**Given problem**
Reproduce each of the following items verbatim, without any alteration.
****************
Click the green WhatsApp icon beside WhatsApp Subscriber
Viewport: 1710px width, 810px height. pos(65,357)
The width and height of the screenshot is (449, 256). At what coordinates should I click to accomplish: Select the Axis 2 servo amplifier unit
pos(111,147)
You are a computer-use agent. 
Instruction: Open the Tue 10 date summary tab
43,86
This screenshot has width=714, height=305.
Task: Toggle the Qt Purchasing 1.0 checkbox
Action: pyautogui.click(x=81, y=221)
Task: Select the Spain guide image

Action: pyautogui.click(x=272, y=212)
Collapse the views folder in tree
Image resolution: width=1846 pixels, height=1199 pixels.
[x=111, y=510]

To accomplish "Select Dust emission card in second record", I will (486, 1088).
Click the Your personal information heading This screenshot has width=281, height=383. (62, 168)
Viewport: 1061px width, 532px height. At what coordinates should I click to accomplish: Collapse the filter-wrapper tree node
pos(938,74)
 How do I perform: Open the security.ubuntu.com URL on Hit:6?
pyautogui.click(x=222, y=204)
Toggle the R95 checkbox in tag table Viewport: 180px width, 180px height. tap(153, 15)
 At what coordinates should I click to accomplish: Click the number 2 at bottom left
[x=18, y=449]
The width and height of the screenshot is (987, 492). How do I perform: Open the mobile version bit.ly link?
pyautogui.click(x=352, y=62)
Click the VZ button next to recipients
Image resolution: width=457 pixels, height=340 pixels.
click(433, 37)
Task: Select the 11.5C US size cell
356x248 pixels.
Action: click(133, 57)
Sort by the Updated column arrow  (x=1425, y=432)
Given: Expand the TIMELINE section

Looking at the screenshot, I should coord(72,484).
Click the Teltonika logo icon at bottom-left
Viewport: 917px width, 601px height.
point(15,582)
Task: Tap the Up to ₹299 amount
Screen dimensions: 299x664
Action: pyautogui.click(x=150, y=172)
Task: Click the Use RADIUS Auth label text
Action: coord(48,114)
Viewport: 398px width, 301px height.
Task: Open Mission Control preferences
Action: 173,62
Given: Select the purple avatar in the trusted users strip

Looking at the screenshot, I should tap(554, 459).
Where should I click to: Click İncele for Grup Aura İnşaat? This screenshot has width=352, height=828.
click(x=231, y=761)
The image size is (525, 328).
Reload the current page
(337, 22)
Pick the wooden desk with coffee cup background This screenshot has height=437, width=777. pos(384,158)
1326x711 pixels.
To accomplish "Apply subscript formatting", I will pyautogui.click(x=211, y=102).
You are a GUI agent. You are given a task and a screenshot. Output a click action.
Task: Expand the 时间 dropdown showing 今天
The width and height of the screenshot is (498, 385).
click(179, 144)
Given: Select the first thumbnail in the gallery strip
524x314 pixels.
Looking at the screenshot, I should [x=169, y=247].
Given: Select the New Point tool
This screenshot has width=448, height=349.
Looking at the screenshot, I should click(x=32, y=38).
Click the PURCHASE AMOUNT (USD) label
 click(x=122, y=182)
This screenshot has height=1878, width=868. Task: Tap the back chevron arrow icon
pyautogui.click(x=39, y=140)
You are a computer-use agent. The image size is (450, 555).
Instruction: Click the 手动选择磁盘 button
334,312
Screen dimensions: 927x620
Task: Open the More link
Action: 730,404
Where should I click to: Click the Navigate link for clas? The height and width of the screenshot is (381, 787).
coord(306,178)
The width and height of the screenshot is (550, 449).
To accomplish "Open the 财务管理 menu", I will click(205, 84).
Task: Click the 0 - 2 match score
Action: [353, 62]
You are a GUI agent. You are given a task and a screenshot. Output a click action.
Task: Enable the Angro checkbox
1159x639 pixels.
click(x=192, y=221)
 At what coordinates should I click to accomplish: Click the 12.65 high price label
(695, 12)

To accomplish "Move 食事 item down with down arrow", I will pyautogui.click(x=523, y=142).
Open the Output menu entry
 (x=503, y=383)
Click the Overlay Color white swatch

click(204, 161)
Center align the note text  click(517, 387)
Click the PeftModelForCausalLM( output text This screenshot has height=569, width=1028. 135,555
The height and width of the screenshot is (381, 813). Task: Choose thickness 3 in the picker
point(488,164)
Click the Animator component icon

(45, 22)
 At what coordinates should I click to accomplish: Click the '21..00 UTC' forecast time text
****************
**Response to the exercise**
Click the green WhatsApp icon beside WhatsApp Subscriber
Viewport: 1710px width, 810px height. pos(65,357)
The width and height of the screenshot is (449, 256). At what coordinates should I click to accomplish: Select the Axis 2 servo amplifier unit
pos(111,147)
You are a computer-use agent. 
Instruction: Open the Tue 10 date summary tab
43,86
This screenshot has width=714, height=305.
Task: Toggle the Qt Purchasing 1.0 checkbox
Action: pyautogui.click(x=81, y=221)
Task: Select the Spain guide image

Action: pyautogui.click(x=272, y=212)
Collapse the views folder in tree
Image resolution: width=1846 pixels, height=1199 pixels.
[x=111, y=510]

To accomplish "Select Dust emission card in second record", I will (486, 1088).
Click the Your personal information heading This screenshot has width=281, height=383. (62, 168)
Viewport: 1061px width, 532px height. At what coordinates should I click to accomplish: Collapse the filter-wrapper tree node
pos(938,74)
 How do I perform: Open the security.ubuntu.com URL on Hit:6?
pyautogui.click(x=222, y=204)
Toggle the R95 checkbox in tag table Viewport: 180px width, 180px height. tap(153, 15)
 At what coordinates should I click to accomplish: Click the number 2 at bottom left
[x=18, y=449]
The width and height of the screenshot is (987, 492). How do I perform: Open the mobile version bit.ly link?
pyautogui.click(x=352, y=62)
Click the VZ button next to recipients
Image resolution: width=457 pixels, height=340 pixels.
click(433, 37)
Task: Select the 11.5C US size cell
356x248 pixels.
Action: click(133, 57)
Sort by the Updated column arrow  (x=1425, y=432)
Given: Expand the TIMELINE section

Looking at the screenshot, I should coord(72,484).
Click the Teltonika logo icon at bottom-left
Viewport: 917px width, 601px height.
point(15,582)
Task: Tap the Up to ₹299 amount
Screen dimensions: 299x664
Action: pyautogui.click(x=150, y=172)
Task: Click the Use RADIUS Auth label text
Action: coord(48,114)
Viewport: 398px width, 301px height.
Task: Open Mission Control preferences
Action: 173,62
Given: Select the purple avatar in the trusted users strip

Looking at the screenshot, I should tap(554, 459).
Where should I click to: Click İncele for Grup Aura İnşaat? This screenshot has width=352, height=828.
click(x=231, y=761)
The image size is (525, 328).
Reload the current page
(337, 22)
Pick the wooden desk with coffee cup background This screenshot has height=437, width=777. pos(384,158)
1326x711 pixels.
To accomplish "Apply subscript formatting", I will pyautogui.click(x=211, y=102).
You are a GUI agent. You are given a task and a screenshot. Output a click action.
Task: Expand the 时间 dropdown showing 今天
The width and height of the screenshot is (498, 385).
click(179, 144)
Given: Select the first thumbnail in the gallery strip
524x314 pixels.
Looking at the screenshot, I should [x=169, y=247].
Given: Select the New Point tool
This screenshot has width=448, height=349.
Looking at the screenshot, I should click(x=32, y=38).
Click the PURCHASE AMOUNT (USD) label
 click(x=122, y=182)
This screenshot has height=1878, width=868. Task: Tap the back chevron arrow icon
pyautogui.click(x=39, y=140)
You are a computer-use agent. The image size is (450, 555).
Instruction: Click the 手动选择磁盘 button
334,312
Screen dimensions: 927x620
Task: Open the More link
Action: 730,404
Where should I click to: Click the Navigate link for clas? The height and width of the screenshot is (381, 787).
coord(306,178)
The width and height of the screenshot is (550, 449).
To accomplish "Open the 财务管理 menu", I will click(205, 84).
Task: Click the 0 - 2 match score
Action: [353, 62]
You are a GUI agent. You are given a task and a screenshot. Output a click action.
Task: Enable the Angro checkbox
1159x639 pixels.
click(x=192, y=221)
 At what coordinates should I click to accomplish: Click the 12.65 high price label
(695, 12)

To accomplish "Move 食事 item down with down arrow", I will pyautogui.click(x=523, y=142).
Open the Output menu entry
 (x=503, y=383)
Click the Overlay Color white swatch

click(204, 161)
Center align the note text  click(517, 387)
Click the PeftModelForCausalLM( output text This screenshot has height=569, width=1028. 135,555
The height and width of the screenshot is (381, 813). Task: Choose thickness 3 in the picker
point(488,164)
Click the Animator component icon

(45, 22)
 At what coordinates should I click to accomplish: Click the '21..00 UTC' forecast time text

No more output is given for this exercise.